### REQUIREMENT:
Reproduce the following passage on addiction word for word, keeping every sentence, heading, and citation intact.

### EXCERPT PROVIDED:

================

There is no doubt that drug addiction is related to brain activity and, hence, the matter can be explained through neurobiology. According to Ouzir and Errami, the brain is constantly seeking pleasure and enjoyment, which is controlled by the brain reward system (64). A disorder in dopamine, oxytocin, serotonin, and stress systems can cause addictions (64-65). Additionally, the environment can contribute to the matter, as people that see that the behavior is accepted by peers are more exposed to the condition (Ouzir and Errami 65). In other words, an individual acquires a habit from other members of society; therefore, people exposed to the matter have a higher chance of becoming an addict.
The theory that resonates the most for me is social learning, as I believe that humans are social creatures in the first instance. I have several real-life examples when people become alcoholics or drug addicts because they live in a bad neighborhood, where almost everyone including their parents are substance abusers. However, I understand that addiction may be a result of mental illness, as people may become unable to control their actions. In conclusion, even though I lean towards social learning theory, I understand that it cannot explain every case of addiction.
Short- and Long-Term Dangers of Substances
The hallmarks of addiction are tolerance, withdrawal, impaired control over substance use or behavior, preoccupation with the matter, and continued use despite consequences. All these can be summarized by impaired self-control, as continued use of a substance or practice of behavior a person usually demonstrates a deterioration in the ability to regulate his or her actions (National Institutes of Health 6). These hallmarks are a result of a person perceiving only positive effects of a drug or action when he or she first tries it (National Institutes of Health 5). In short, the hallmarks of addiction are rather explicit and can be easily explained.

================

### RECORDS:
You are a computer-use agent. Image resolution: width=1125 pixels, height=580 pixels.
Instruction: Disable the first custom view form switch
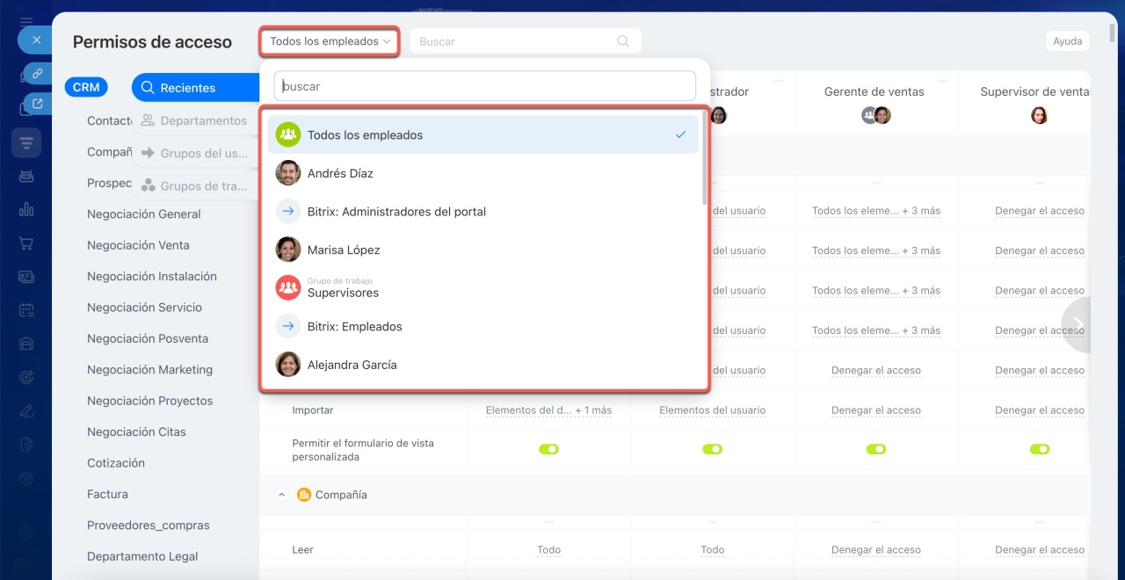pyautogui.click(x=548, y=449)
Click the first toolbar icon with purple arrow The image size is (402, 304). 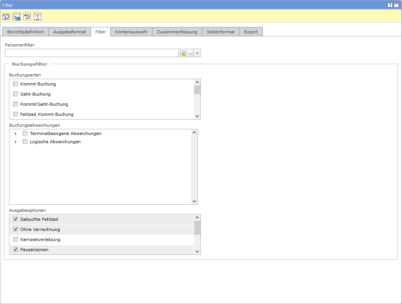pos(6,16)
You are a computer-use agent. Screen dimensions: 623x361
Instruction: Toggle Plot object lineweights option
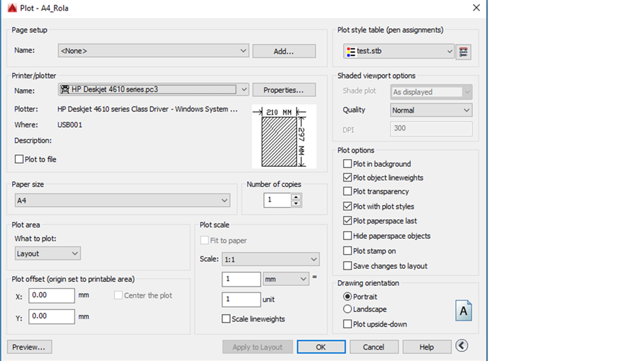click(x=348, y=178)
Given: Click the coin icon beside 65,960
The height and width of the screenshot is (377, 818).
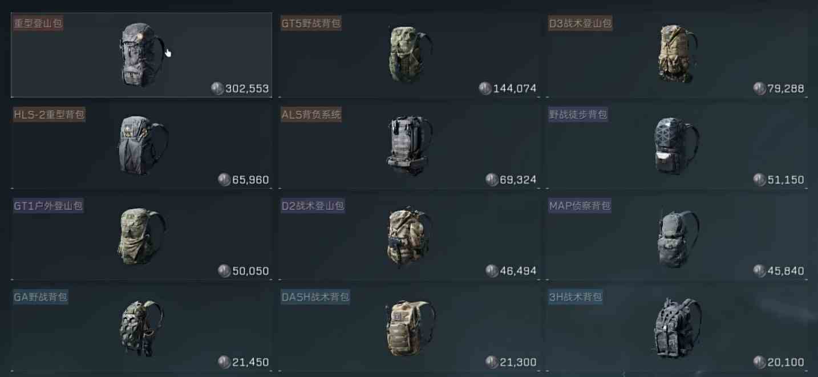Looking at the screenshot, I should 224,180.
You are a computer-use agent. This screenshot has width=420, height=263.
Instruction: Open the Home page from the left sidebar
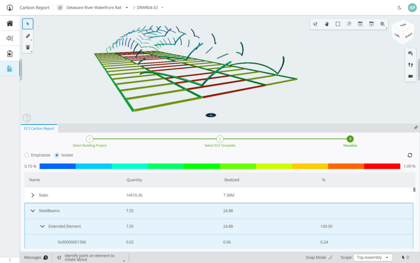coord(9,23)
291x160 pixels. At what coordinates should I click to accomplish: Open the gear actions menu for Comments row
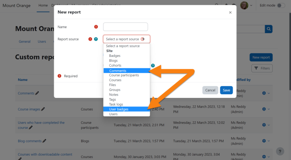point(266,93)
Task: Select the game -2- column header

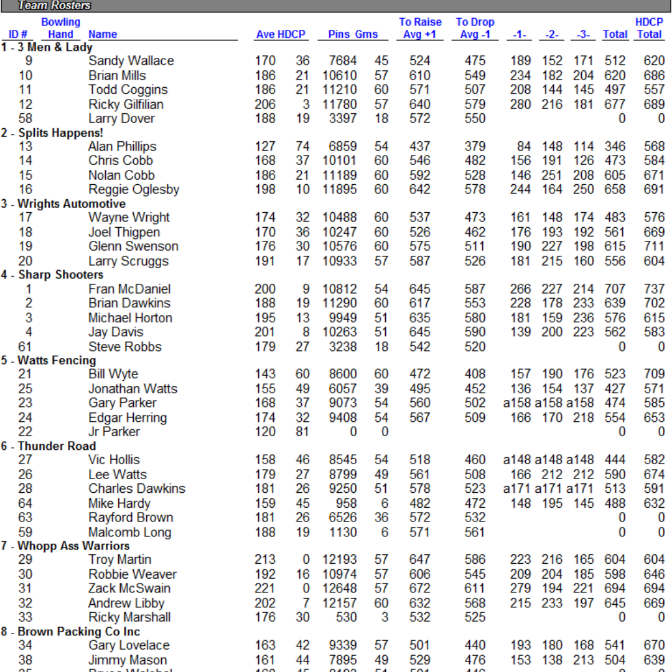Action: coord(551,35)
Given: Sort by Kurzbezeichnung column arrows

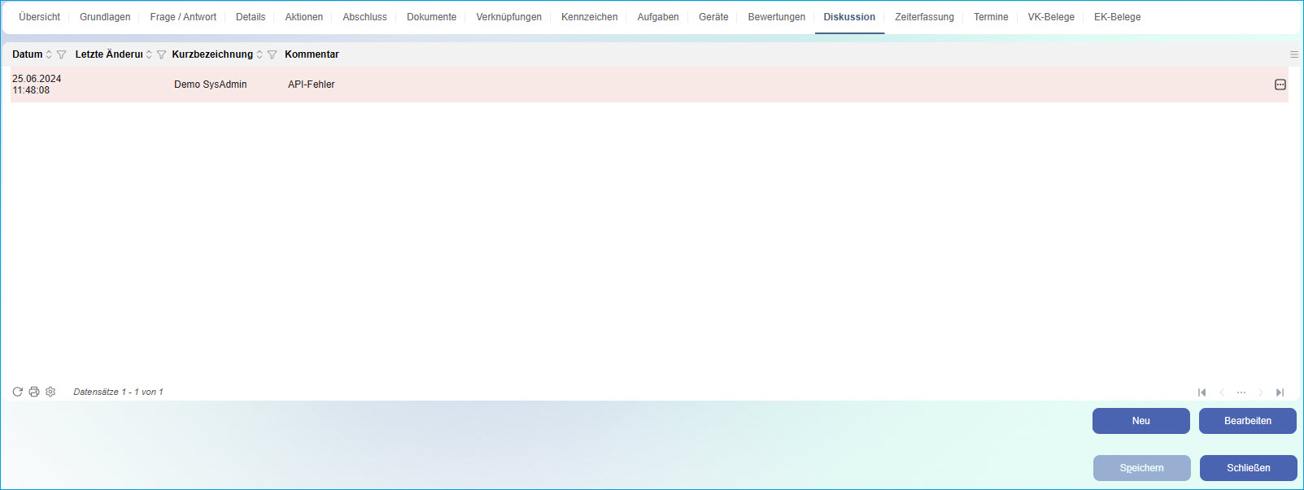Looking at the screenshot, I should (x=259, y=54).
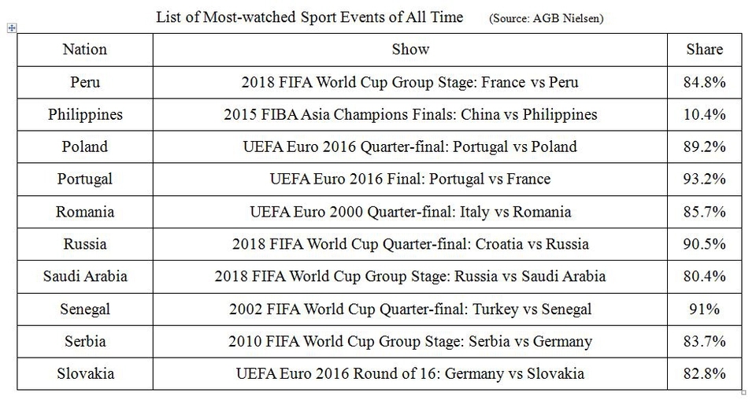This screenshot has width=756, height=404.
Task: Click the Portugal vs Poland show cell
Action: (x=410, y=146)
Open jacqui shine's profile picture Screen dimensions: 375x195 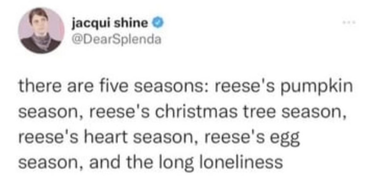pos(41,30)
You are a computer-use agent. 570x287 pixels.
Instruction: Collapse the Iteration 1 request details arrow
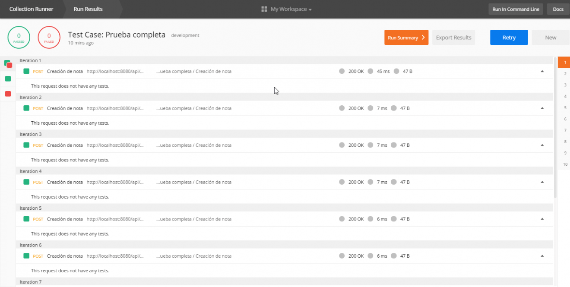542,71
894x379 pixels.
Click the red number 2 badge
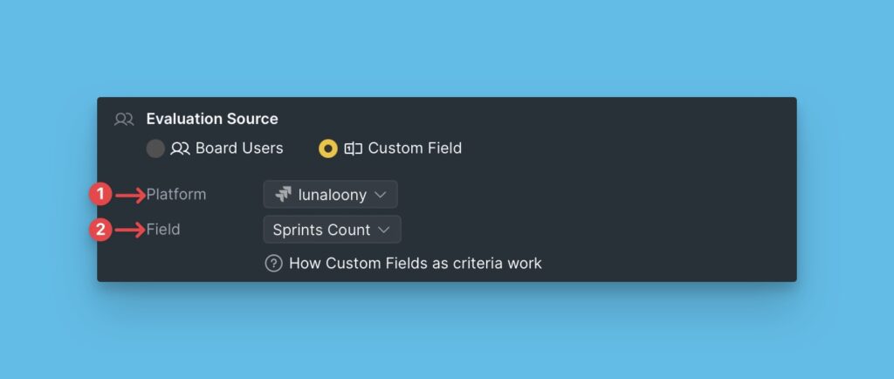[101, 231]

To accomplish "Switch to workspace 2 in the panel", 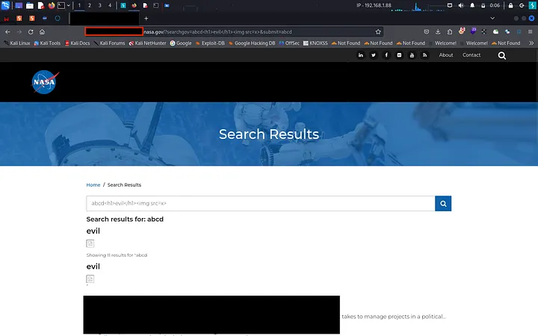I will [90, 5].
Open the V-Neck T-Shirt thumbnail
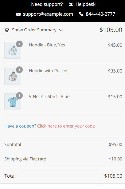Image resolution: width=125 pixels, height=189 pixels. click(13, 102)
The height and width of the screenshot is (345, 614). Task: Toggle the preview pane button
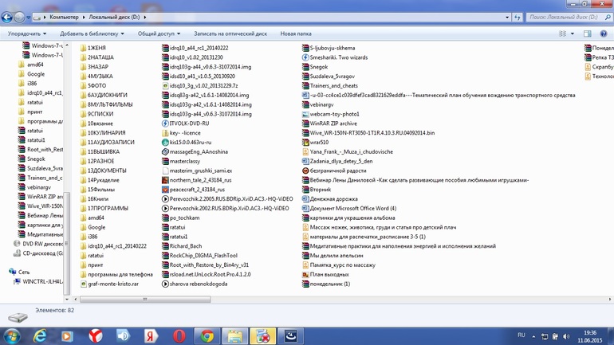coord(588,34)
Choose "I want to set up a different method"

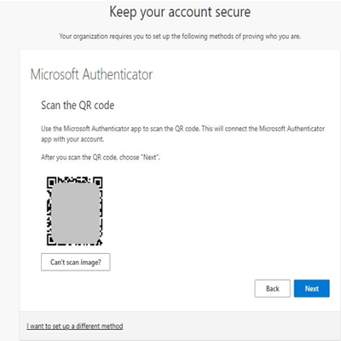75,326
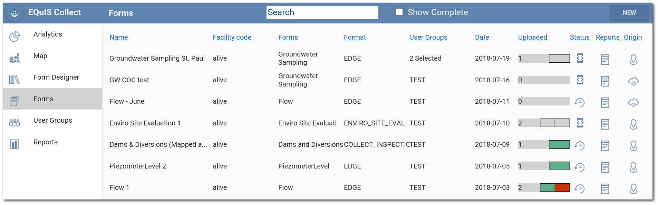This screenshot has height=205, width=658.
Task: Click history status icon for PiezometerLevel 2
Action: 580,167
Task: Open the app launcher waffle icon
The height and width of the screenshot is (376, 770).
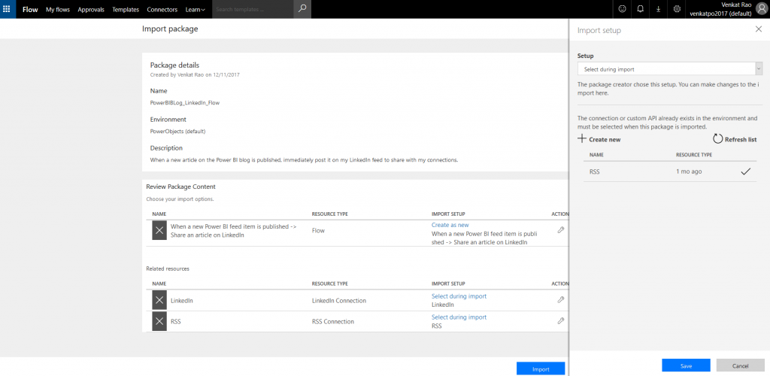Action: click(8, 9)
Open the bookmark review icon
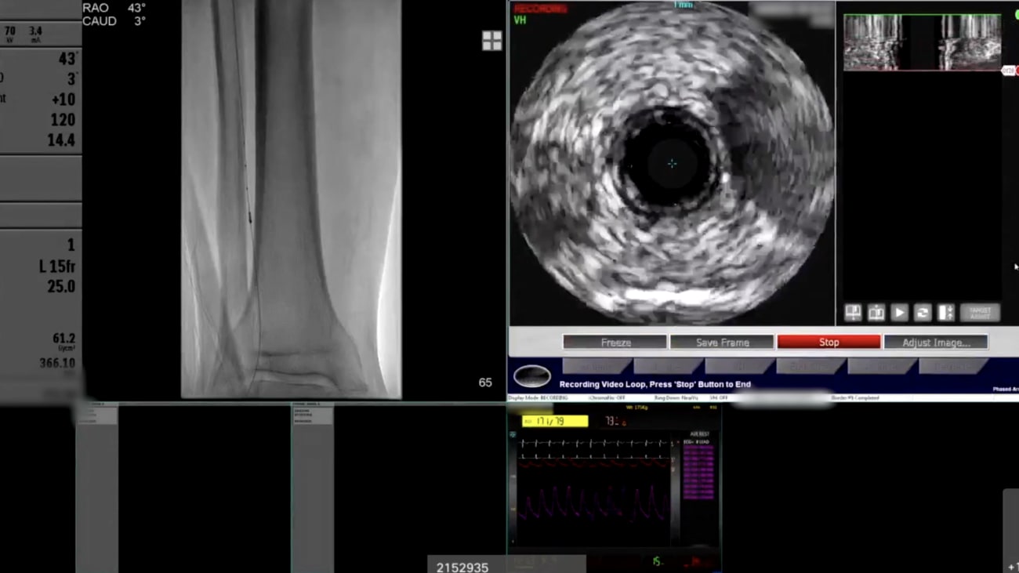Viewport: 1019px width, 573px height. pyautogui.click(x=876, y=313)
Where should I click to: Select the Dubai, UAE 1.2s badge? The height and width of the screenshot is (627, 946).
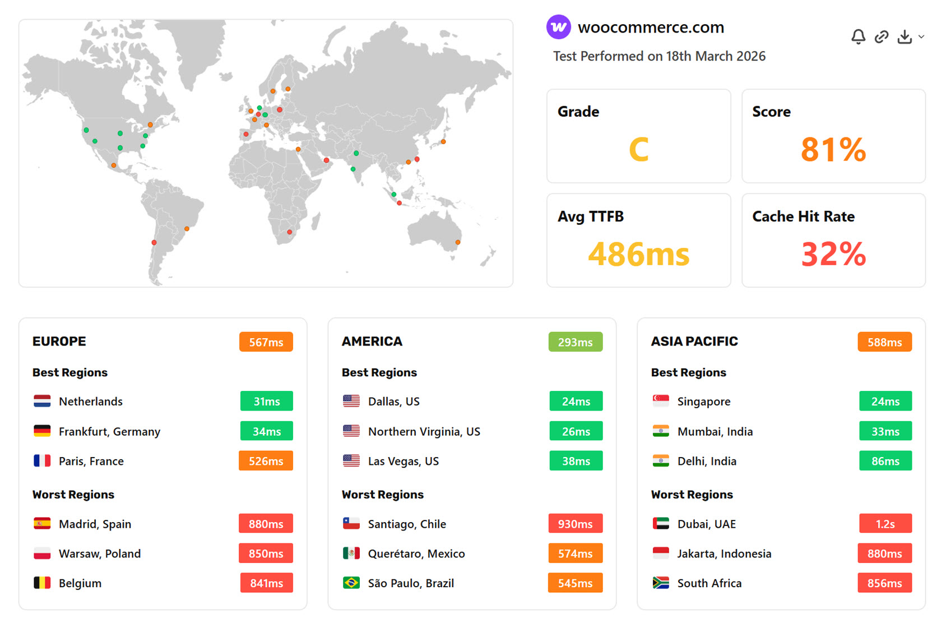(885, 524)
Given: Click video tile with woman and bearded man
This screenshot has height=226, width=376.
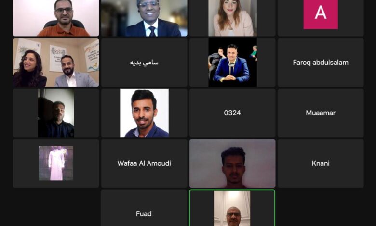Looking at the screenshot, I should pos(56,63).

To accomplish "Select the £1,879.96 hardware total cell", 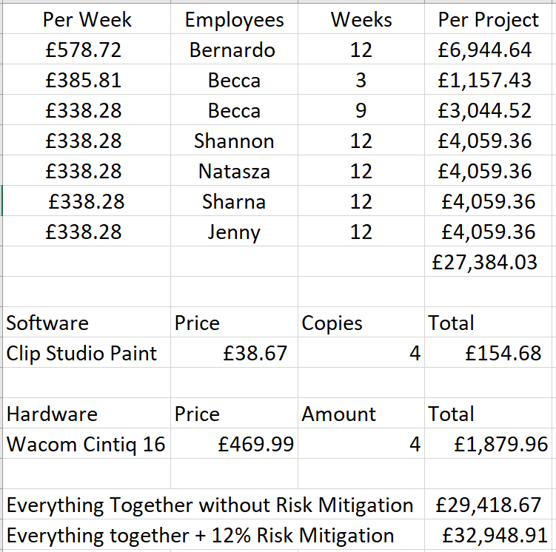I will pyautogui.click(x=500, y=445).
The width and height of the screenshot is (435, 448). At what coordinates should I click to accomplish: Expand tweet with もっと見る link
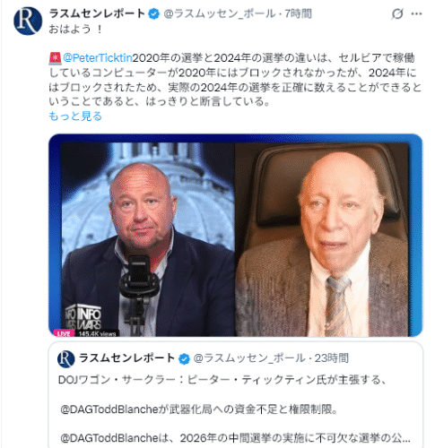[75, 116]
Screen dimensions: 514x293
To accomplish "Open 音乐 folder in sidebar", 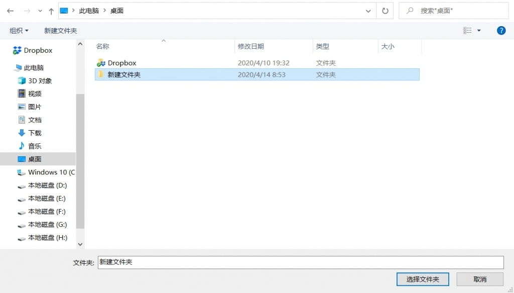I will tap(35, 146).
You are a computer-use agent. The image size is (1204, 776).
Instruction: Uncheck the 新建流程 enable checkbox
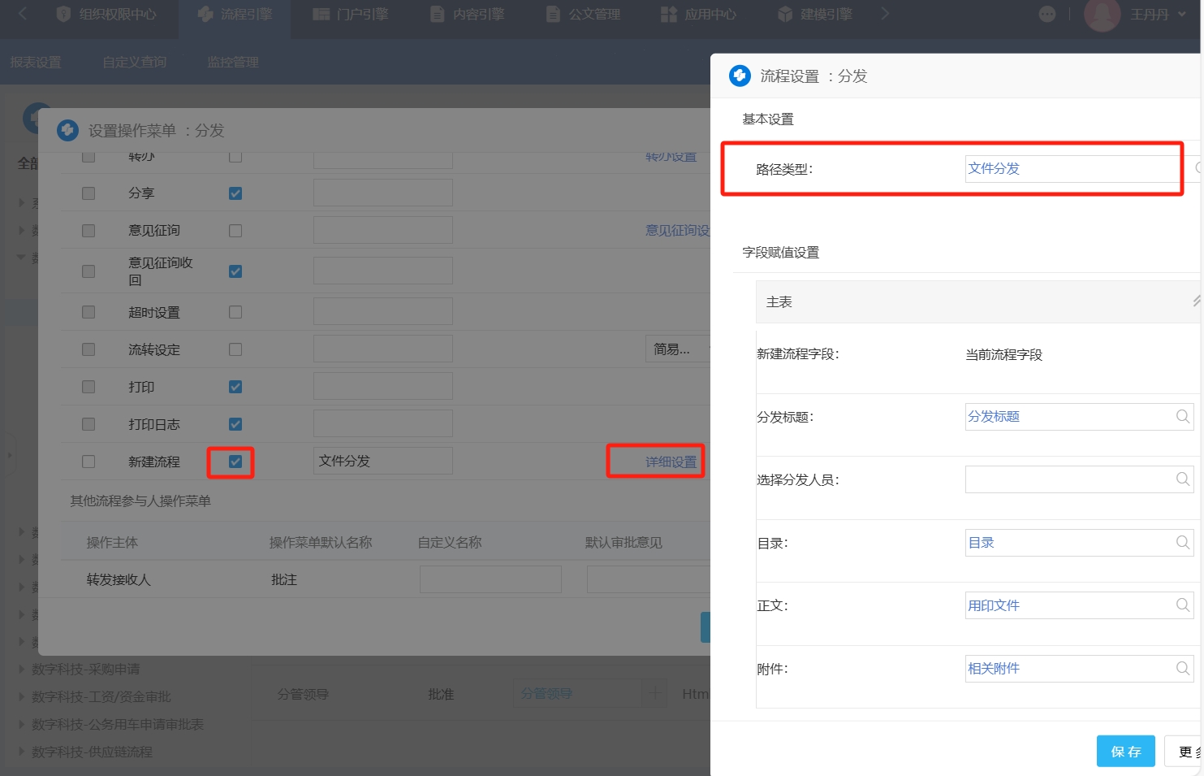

================

### TASK RESPONSE:
There is no doubt that drug addiction is related to brain activity and, hence, the matter can be explained through neurobiology. According to Ouzir and Errami, the brain is constantly seeking pleasure and enjoyment, which is controlled by the brain reward system (64). A disorder in dopamine, oxytocin, serotonin, and stress systems can cause addictions (64-65). Additionally, the environment can contribute to the matter, as people that see that the behavior is accepted by peers are more exposed to the condition (Ouzir and Errami 65). In other words, an individual acquires a habit from other members of society; therefore, people exposed to the matter have a higher chance of becoming an addict.
The theory that resonates the most for me is social learning, as I believe that humans are social creatures in the first instance. I have several real-life examples when people become alcoholics or drug addicts because they live in a bad neighborhood, where almost everyone including their parents are substance abusers. However, I understand that addiction may be a result of mental illness, as people may become unable to control their actions. In conclusion, even though I lean towards social learning theory, I understand that it cannot explain every case of addiction.
Short- and Long-Term Dangers of Substances
The hallmarks of addiction are tolerance, withdrawal, impaired control over substance use or behavior, preoccupation with the matter, and continued use despite consequences. All these can be summarized by impaired self-control, as continued use of a substance or practice of behavior a person usually demonstrates a deterioration in the ability to regulate his or her actions (National Institutes of Health 6). These hallmarks are a result of a person perceiving only positive effects of a drug or action when he or she first tries it (National Institutes of Health 5). In short, the hallmarks of addiction are rather explicit and can be easily explained.